### EXTRACTED DATA
━━━━━━
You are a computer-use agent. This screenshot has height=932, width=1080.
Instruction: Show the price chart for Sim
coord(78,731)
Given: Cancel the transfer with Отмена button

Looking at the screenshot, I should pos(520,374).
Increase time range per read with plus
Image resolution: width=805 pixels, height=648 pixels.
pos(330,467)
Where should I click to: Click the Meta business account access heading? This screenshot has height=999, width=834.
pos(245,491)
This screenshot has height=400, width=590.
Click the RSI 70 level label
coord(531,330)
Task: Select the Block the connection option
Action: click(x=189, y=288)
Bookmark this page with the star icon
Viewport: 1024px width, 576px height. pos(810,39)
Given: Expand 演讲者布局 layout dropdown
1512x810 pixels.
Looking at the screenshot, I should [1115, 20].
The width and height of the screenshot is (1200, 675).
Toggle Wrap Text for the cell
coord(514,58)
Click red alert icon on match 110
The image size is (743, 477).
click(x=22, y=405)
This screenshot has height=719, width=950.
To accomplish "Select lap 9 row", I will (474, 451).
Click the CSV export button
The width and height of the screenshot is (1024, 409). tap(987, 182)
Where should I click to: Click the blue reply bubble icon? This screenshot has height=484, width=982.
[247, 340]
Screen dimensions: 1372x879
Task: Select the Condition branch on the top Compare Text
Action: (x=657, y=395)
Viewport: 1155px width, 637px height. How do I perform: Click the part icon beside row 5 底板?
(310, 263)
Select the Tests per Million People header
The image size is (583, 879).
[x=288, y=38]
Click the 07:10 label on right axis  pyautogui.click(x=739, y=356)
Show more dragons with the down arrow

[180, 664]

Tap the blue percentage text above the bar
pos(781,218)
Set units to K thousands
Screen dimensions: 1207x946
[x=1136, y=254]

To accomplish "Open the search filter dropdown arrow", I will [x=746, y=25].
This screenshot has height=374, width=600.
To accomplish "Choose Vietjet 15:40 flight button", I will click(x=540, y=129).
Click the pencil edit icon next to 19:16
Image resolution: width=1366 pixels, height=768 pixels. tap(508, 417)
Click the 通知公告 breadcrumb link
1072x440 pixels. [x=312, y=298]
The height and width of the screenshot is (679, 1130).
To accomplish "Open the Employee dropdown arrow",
━━━━━━
### WORK INSTRUCTION
Return every line of the listing above where "dropdown" appears.

### ANSWER SECTION
Given: Expand 演讲者布局 layout dropdown
To accomplish "Open the search filter dropdown arrow", I will [x=746, y=25].
To accomplish "Open the Employee dropdown arrow",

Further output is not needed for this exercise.